Sprouted grain bread is as it sounds — bread made with various grains and sometimes legumes, nuts, and seeds that are sprouted before being milled into flour. Unlike regular breads made from refined flour, like white bread (and some kinds of multigrain bread, which isn't always what it seems), we calculated that the O.G. sprouted grain bread Ezekiel 4:9 by food For Life contains, on average, five grams of protein in a 34-gram slice, compared to approximately three grams of protein in a slice of classic white Wonder Bread.
Additionally, there's twice as much fiber per slice in the sprouted grain bread. "As an added plus, the process of sprouting increases the number of antioxidants in the bread, which is beneficial for overall anti-inflammatory properties and for your gut microbiome," says Amati.

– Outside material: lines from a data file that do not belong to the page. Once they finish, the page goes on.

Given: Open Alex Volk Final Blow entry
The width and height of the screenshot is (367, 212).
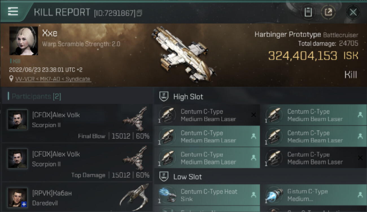Looking at the screenshot, I should point(77,123).
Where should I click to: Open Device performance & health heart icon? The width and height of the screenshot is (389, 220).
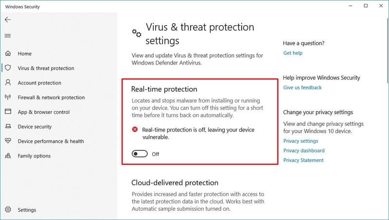click(x=8, y=141)
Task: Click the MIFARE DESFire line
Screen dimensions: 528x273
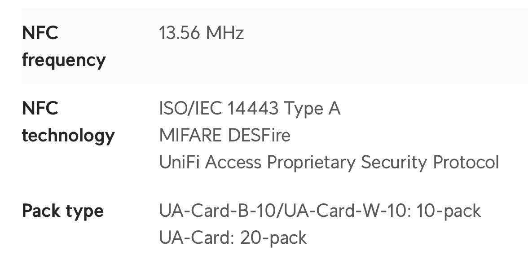Action: pos(224,135)
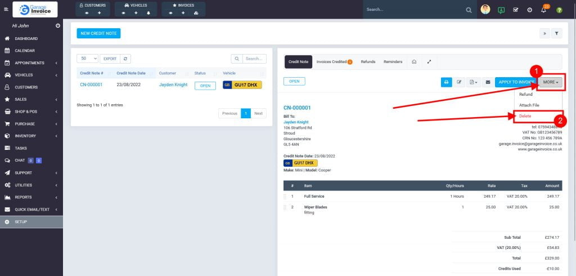Click the filter funnel icon
Viewport: 576px width, 276px height.
[x=556, y=34]
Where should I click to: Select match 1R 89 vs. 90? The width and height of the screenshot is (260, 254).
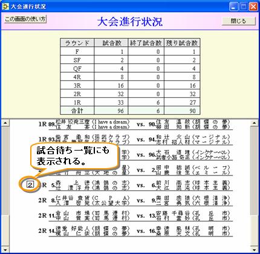click(135, 125)
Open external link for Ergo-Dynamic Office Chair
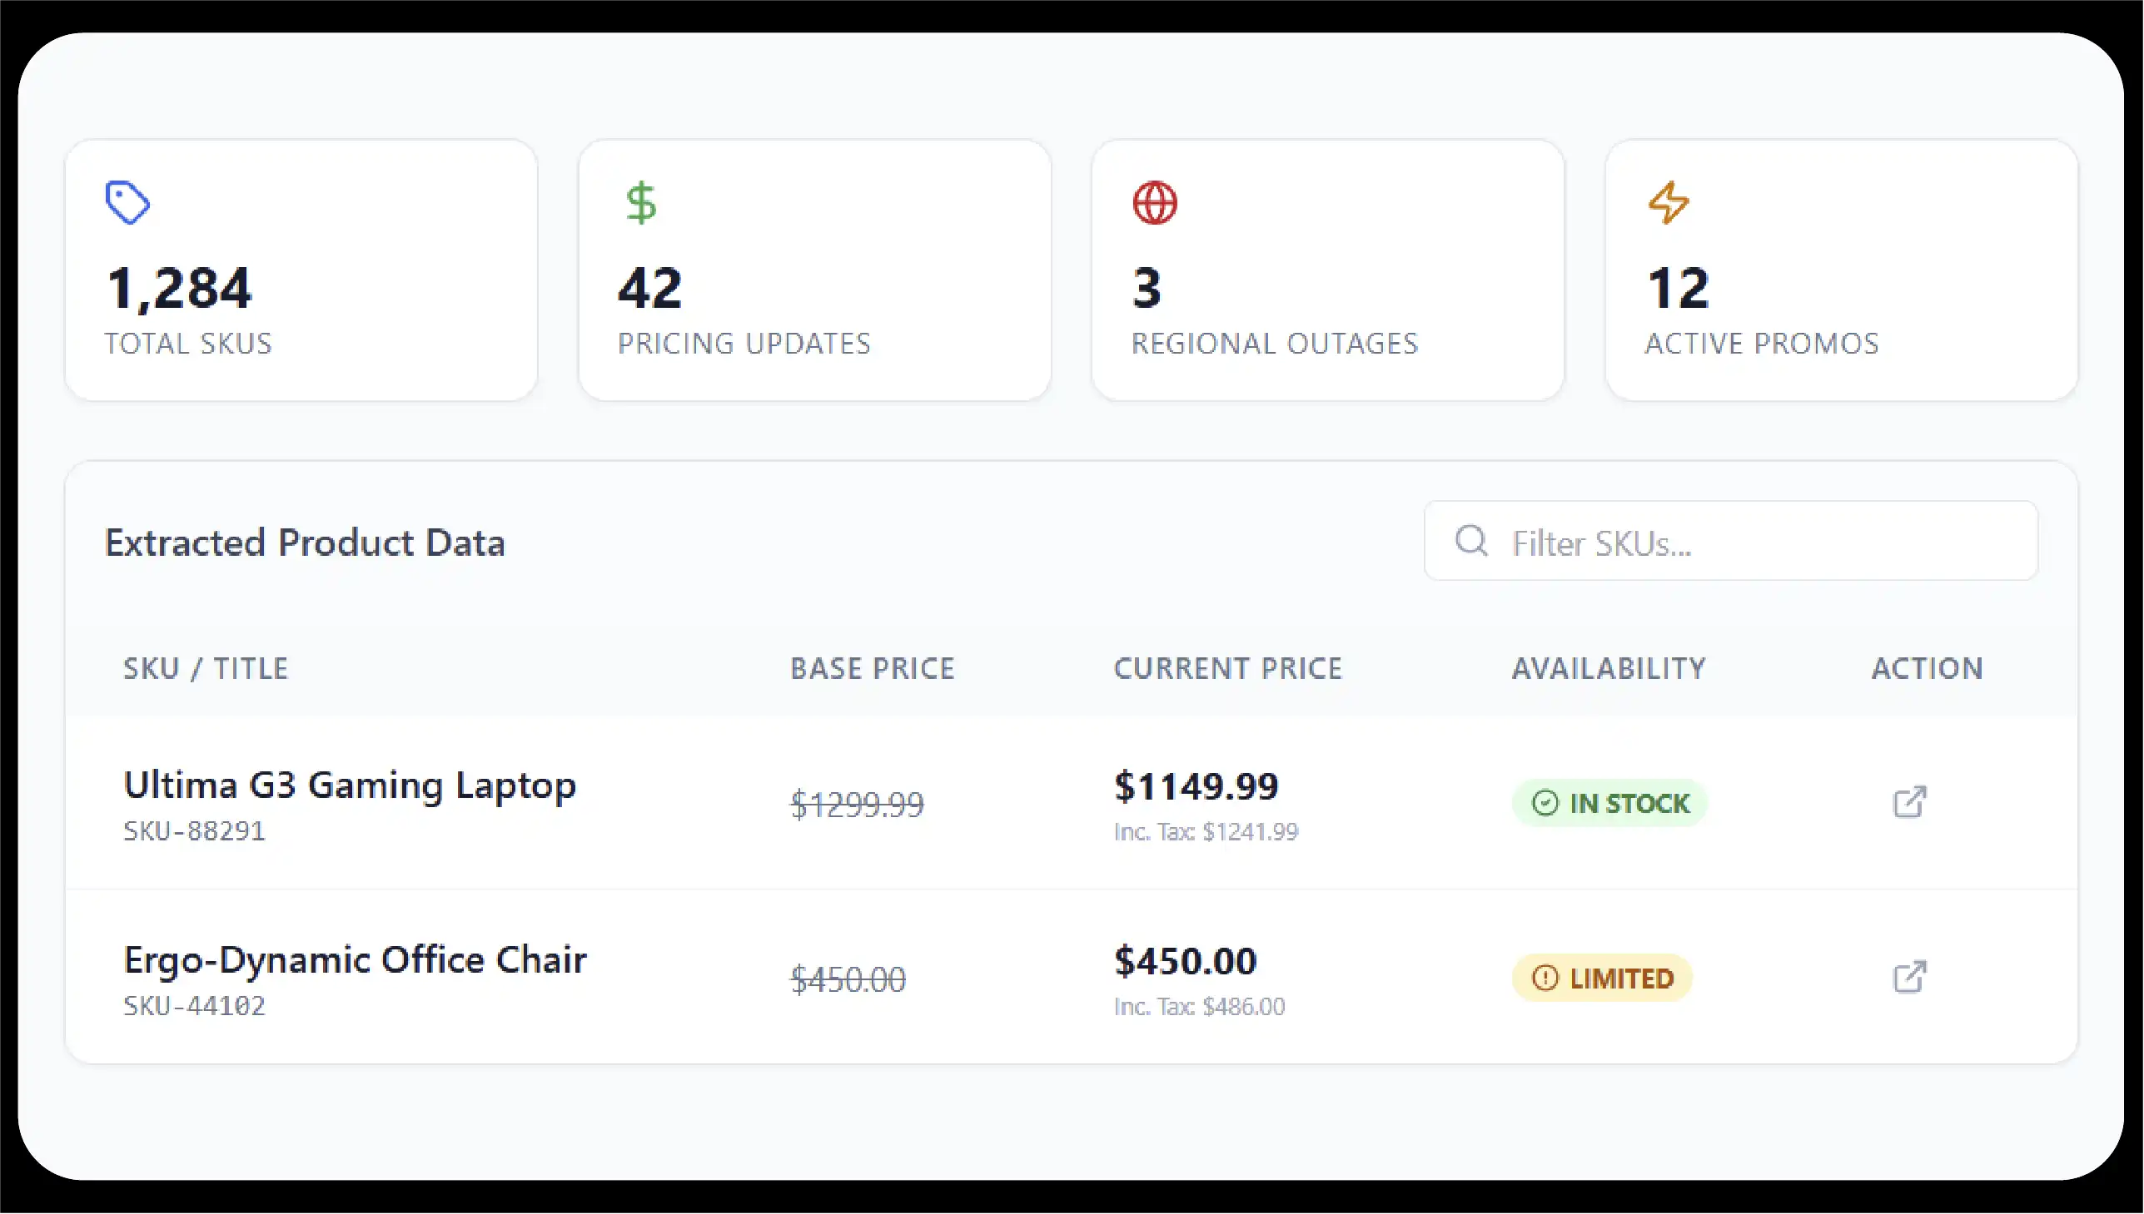 pos(1910,977)
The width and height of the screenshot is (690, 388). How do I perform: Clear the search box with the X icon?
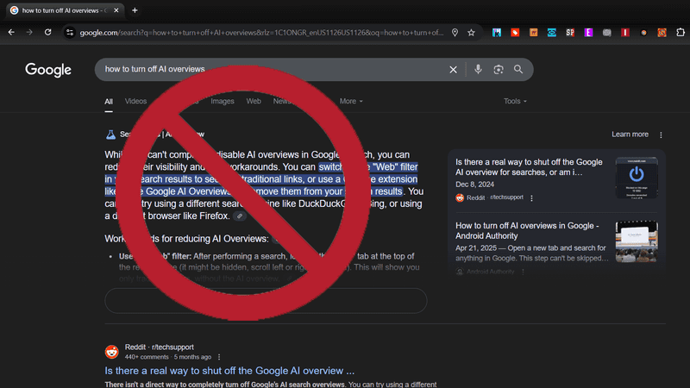[454, 70]
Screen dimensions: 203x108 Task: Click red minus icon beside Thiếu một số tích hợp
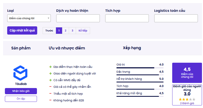pos(50,93)
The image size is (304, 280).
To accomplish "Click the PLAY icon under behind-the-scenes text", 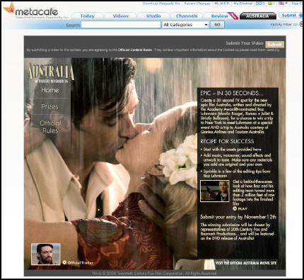I will [x=235, y=208].
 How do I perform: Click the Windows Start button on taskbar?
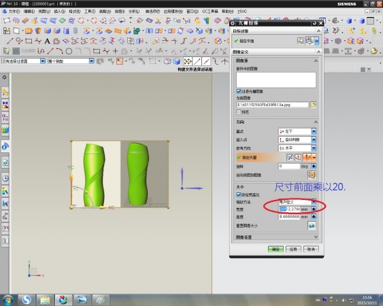(x=7, y=300)
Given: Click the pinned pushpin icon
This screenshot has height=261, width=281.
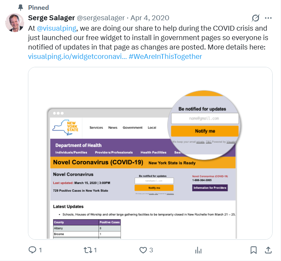Looking at the screenshot, I should pos(20,7).
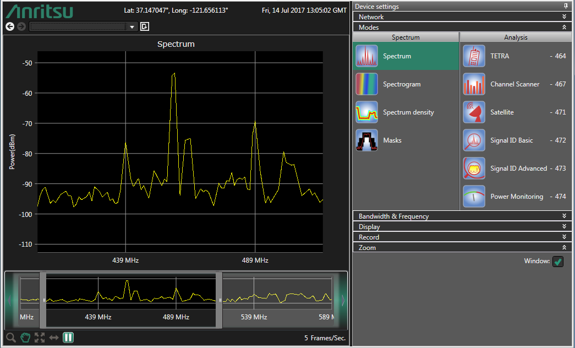Select Power Monitoring from Analysis list

click(516, 197)
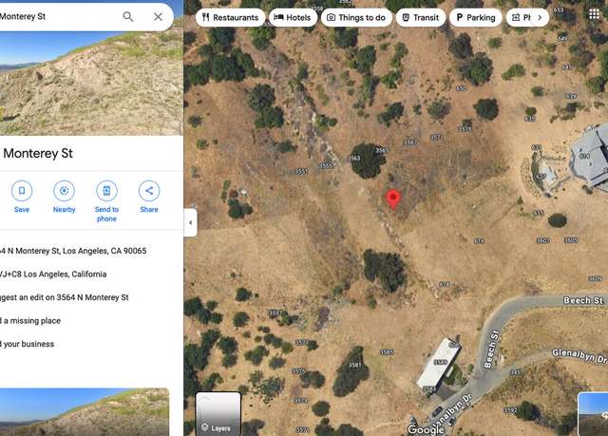Screen dimensions: 608x436
Task: Open the hillside street view photo
Action: (x=91, y=84)
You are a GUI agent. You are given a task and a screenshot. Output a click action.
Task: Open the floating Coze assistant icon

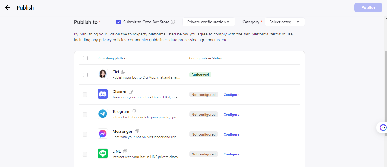click(x=383, y=128)
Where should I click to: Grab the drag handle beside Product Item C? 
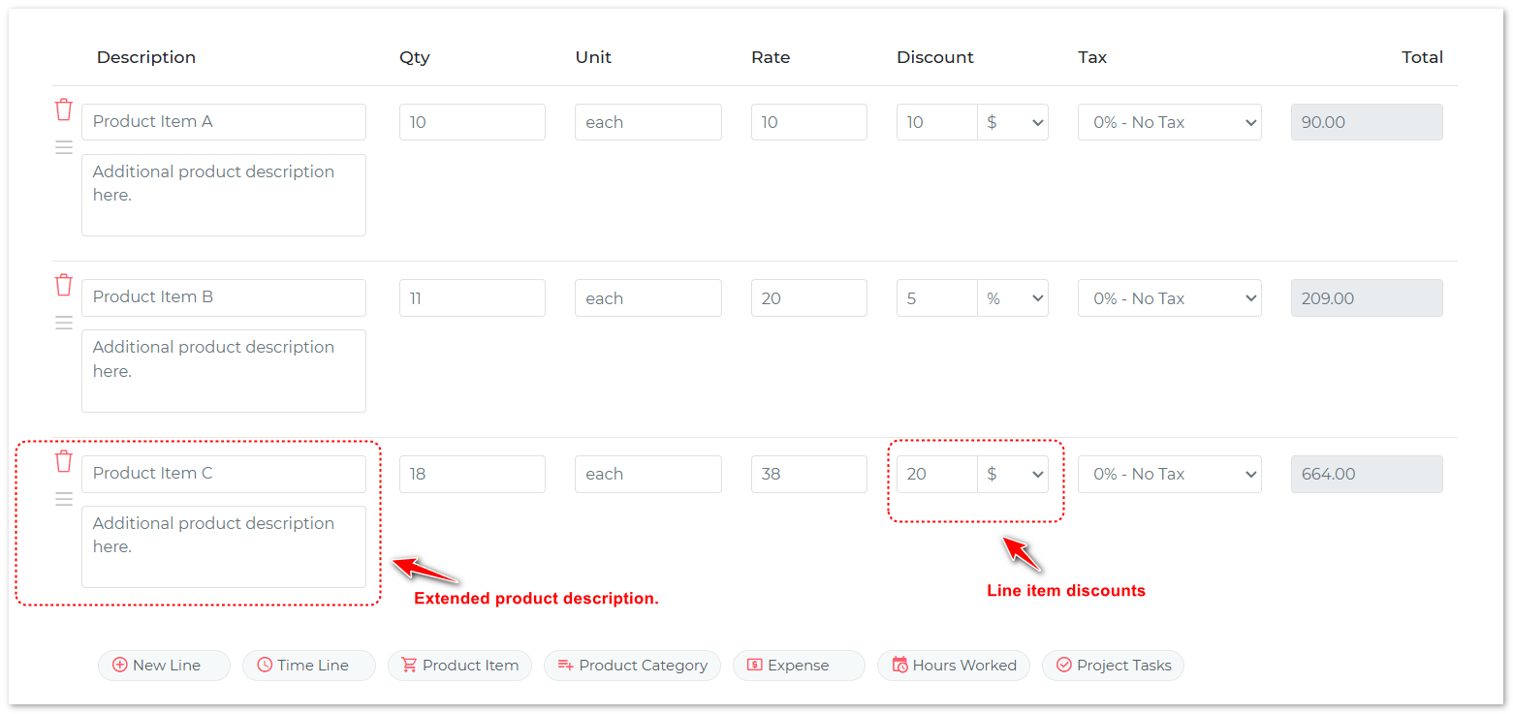click(x=63, y=498)
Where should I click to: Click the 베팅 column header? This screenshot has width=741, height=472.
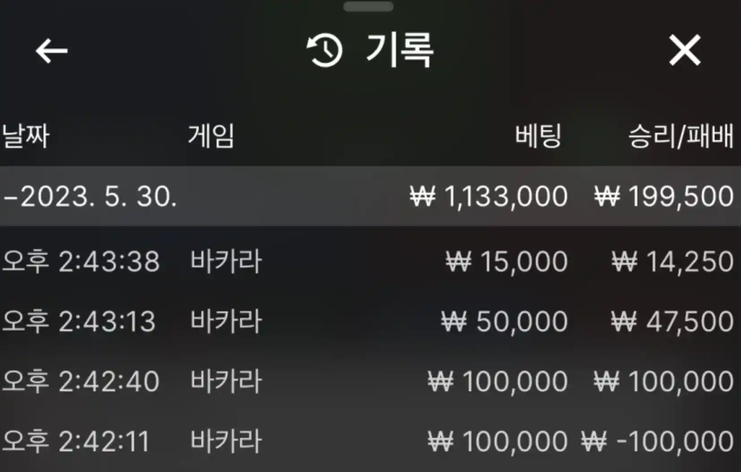[x=538, y=136]
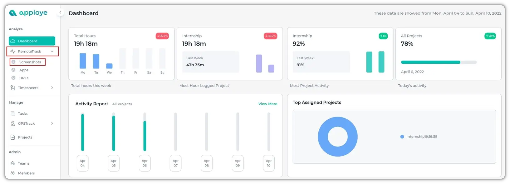Click the Apploye logo icon

tap(13, 13)
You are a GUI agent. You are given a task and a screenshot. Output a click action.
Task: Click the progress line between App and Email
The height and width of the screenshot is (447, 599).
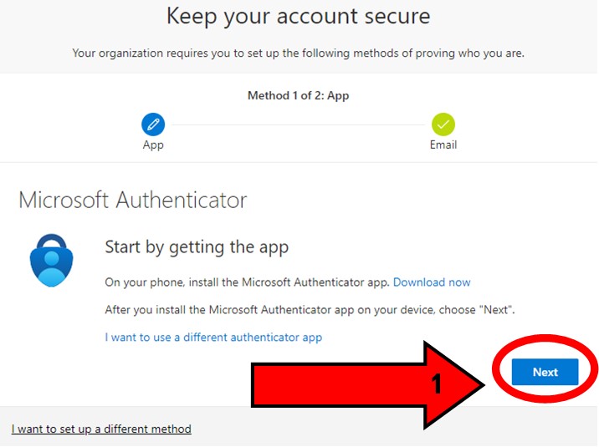298,124
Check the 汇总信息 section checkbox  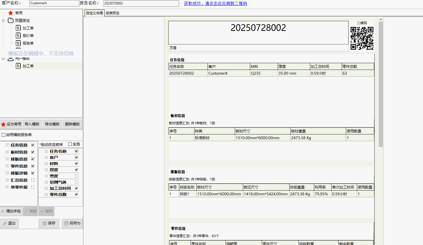[x=33, y=180]
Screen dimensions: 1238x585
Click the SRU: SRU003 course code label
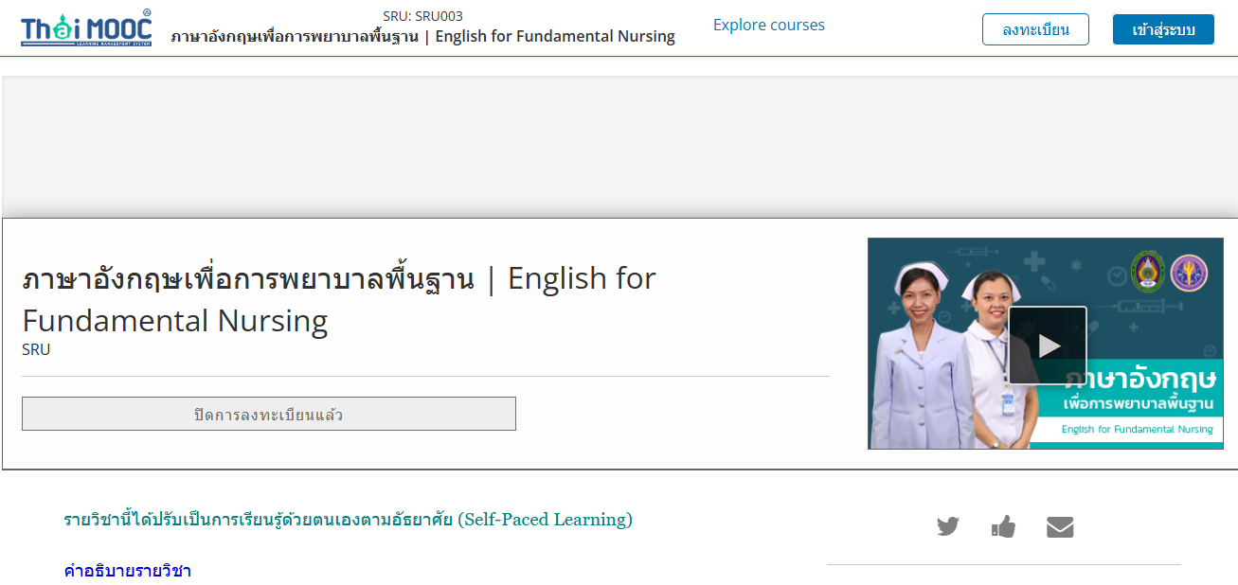[422, 16]
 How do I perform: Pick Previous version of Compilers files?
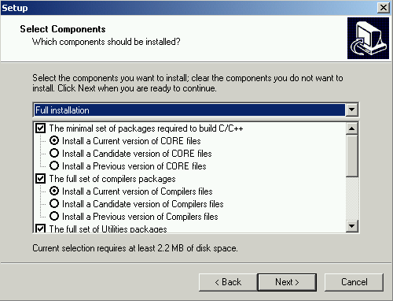click(x=54, y=216)
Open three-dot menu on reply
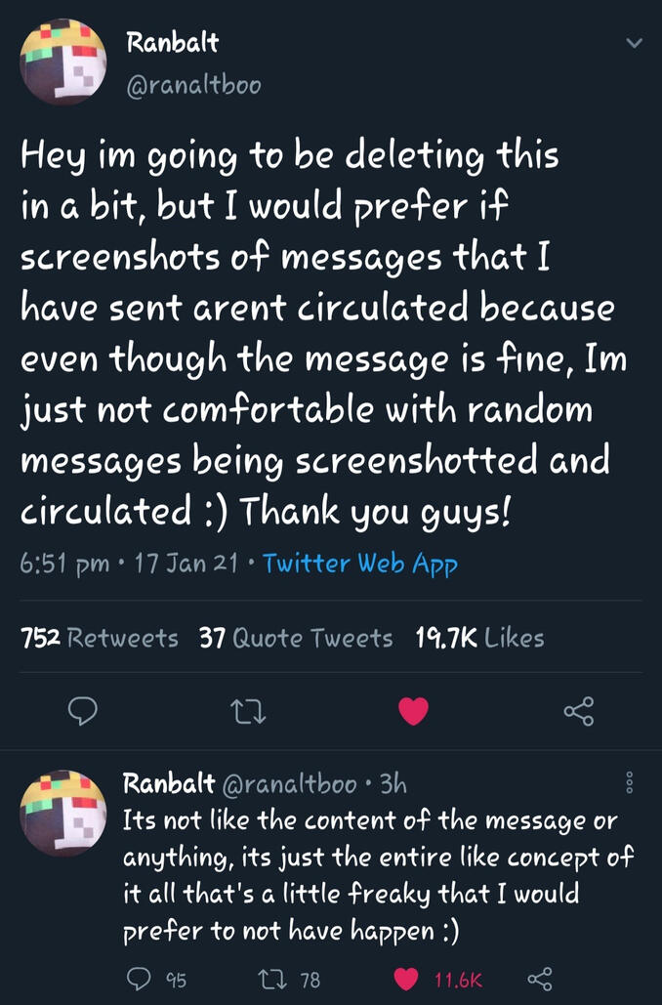The height and width of the screenshot is (1005, 662). [630, 782]
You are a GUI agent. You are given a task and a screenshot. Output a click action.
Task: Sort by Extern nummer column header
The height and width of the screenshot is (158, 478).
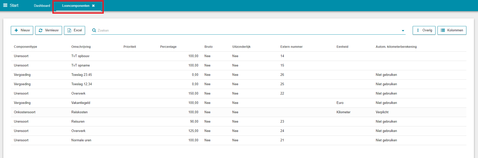(x=291, y=47)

Why quality, not protein claims matters most
You likely won't have to go out of your way to find this bread, because it's available at most grocery stores in the frozen food section, bread aisle, or bakery. However, if spouted grain bread isn't available, Amati advises against labels that advertise "high-protein," because these breads often use low-quality protein sources that can cause digestive issues. Amati recommends using the ZOE Processed Food Risk Scale, available in the ZOE nutrition app, as a tool to quickly assess how products like certain breads can impact your health and help you make more informed and healthier choices.
"What really matters is choosing breads that are low-risk minimally processed, with a short list of whole ingredients like sprouted grains, legumes, nuts, or seeds. These options tend to be more nutrient-dense and easier to digest," says Amati. She also points out that a high-quality, high-protein bread alone doesn't necessarily have to be the primary protein source.
According to Amati, "Most of us get enough protein so I like to focus on toppings that deliver protein and fiber, since most of us (96% of us!) are lacking in fiber." You can never go wrong with avocado toast, but artichoke toast is definitely worth a try, especially since it's high in both protein and fiber. Examples of some of Amati's favorite toppings include nut butters, hummus with fresh veggies, tinned fish and arugula, or eggs. She emphasizes trying the latter scrambled with white miso paste and a scoop of ZOE's Daily30+ for the flavor, gut-promoting fiber, and nutrients it offers.